Input for this task START

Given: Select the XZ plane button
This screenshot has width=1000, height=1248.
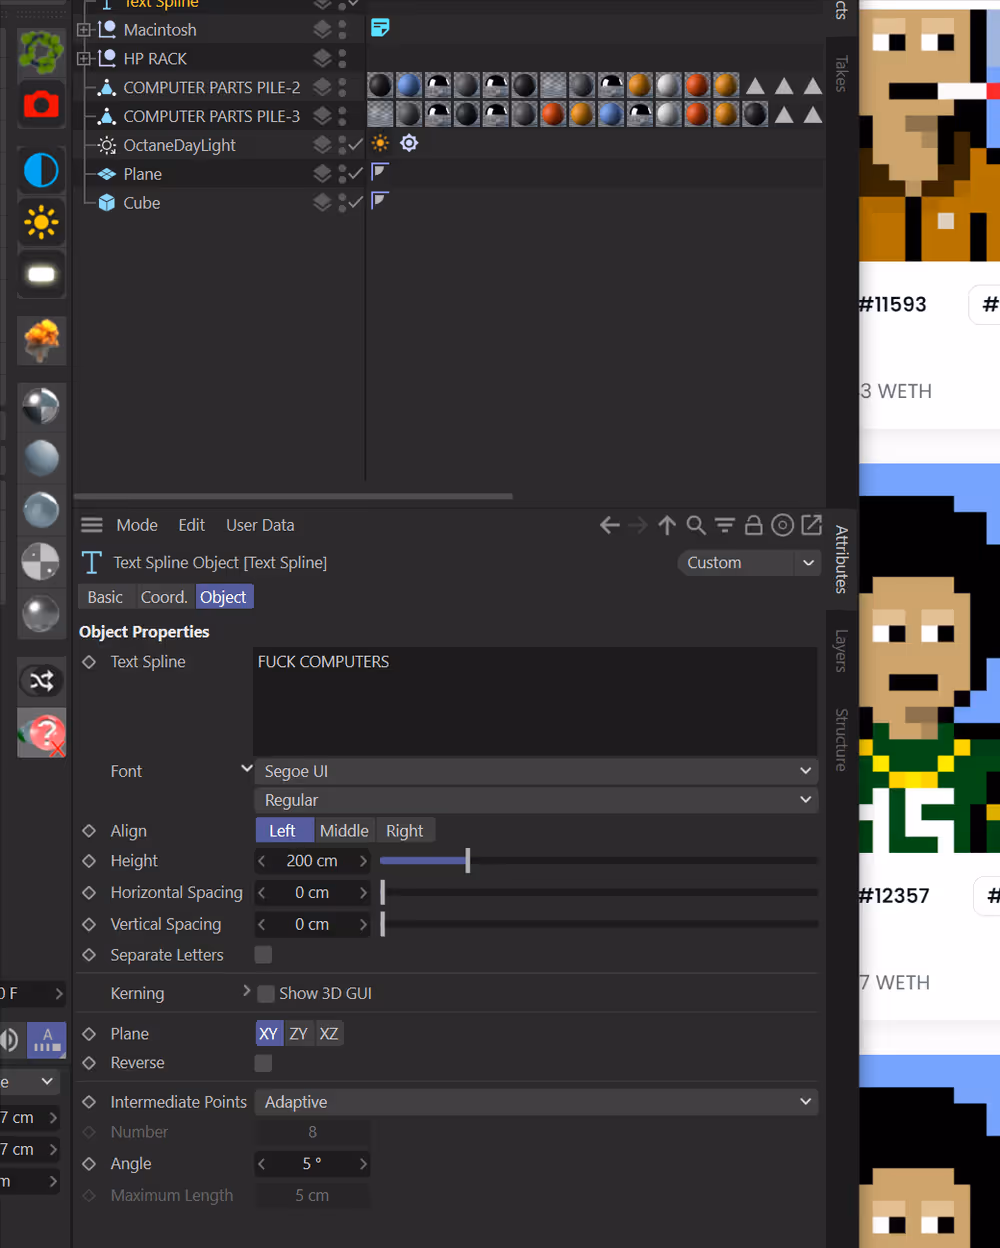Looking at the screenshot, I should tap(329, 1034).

Input for this task END
Input for this task START

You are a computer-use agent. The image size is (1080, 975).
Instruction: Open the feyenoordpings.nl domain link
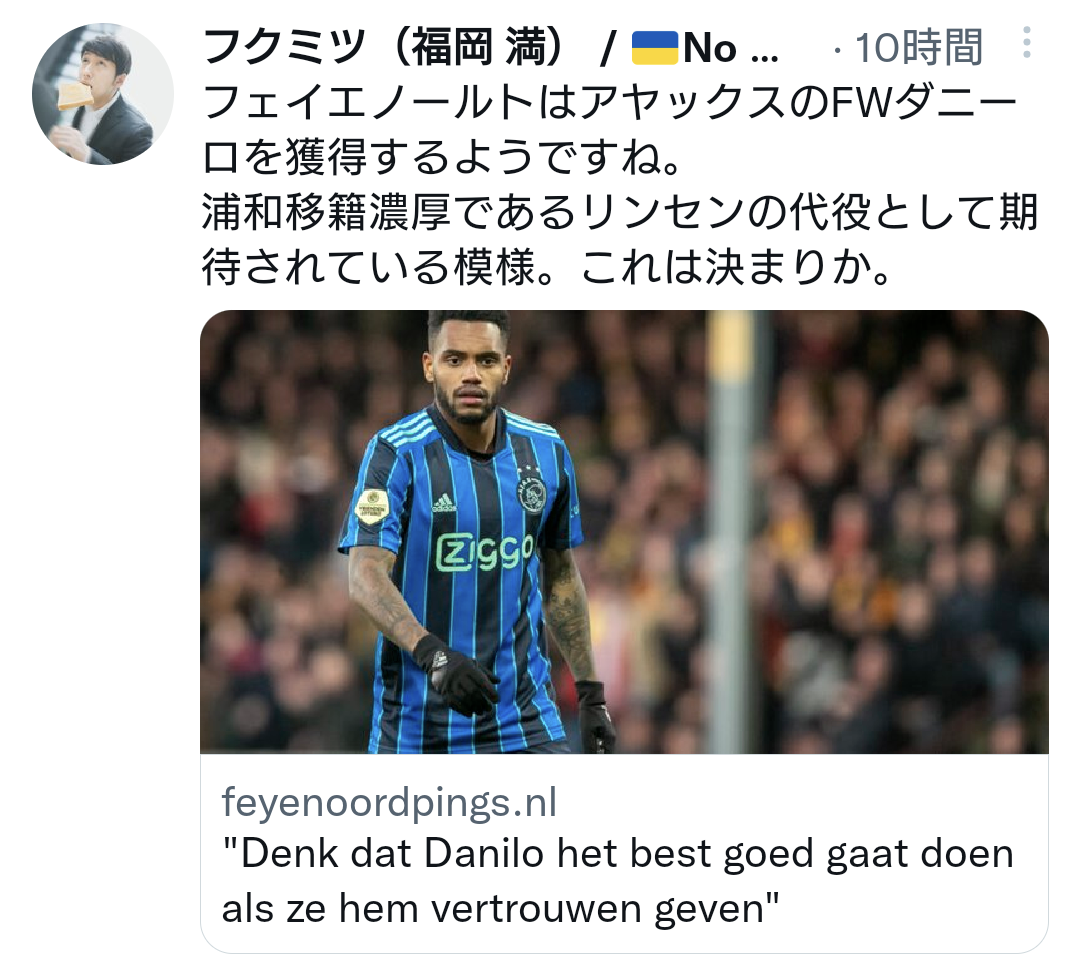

Input for this task END

Work instructions: Give back the records above exactly, limited to the lines between the one holding "You are a computer-use" and the one holding "Instruction: Open the", inclusive.

Response below:
You are a computer-use agent. The image size is (1080, 975).
Instruction: Open the feyenoordpings.nl domain link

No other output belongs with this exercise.